ASSIGNMENT — Would you please restate every record exactly as written?

══ SUPPLIED MATERIAL

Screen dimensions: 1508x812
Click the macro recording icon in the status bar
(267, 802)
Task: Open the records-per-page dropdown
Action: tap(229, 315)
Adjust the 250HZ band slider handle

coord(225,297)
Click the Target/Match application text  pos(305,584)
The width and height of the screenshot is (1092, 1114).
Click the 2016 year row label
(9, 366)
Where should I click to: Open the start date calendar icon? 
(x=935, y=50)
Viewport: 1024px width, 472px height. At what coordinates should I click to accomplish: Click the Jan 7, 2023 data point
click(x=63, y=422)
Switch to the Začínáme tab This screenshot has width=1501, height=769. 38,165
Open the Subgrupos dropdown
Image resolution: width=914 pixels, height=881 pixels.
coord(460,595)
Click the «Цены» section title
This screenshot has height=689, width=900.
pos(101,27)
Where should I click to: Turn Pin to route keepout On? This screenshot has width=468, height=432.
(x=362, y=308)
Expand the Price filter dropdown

════

SOLUTION FOR THIS EXERCISE —
Screen dimensions: 1508x812
Click the macro recording icon in the status bar
(267, 802)
Task: Open the records-per-page dropdown
Action: tap(229, 315)
Adjust the 250HZ band slider handle

coord(225,297)
Click the Target/Match application text  pos(305,584)
The width and height of the screenshot is (1092, 1114).
Click the 2016 year row label
(9, 366)
Where should I click to: Open the start date calendar icon? 
(x=935, y=50)
Viewport: 1024px width, 472px height. At what coordinates should I click to accomplish: Click the Jan 7, 2023 data point
click(x=63, y=422)
Switch to the Začínáme tab This screenshot has width=1501, height=769. 38,165
Open the Subgrupos dropdown
Image resolution: width=914 pixels, height=881 pixels.
coord(460,595)
Click the «Цены» section title
This screenshot has height=689, width=900.
pos(101,27)
Where should I click to: Turn Pin to route keepout On? This screenshot has width=468, height=432.
(x=362, y=308)
Expand the Price filter dropdown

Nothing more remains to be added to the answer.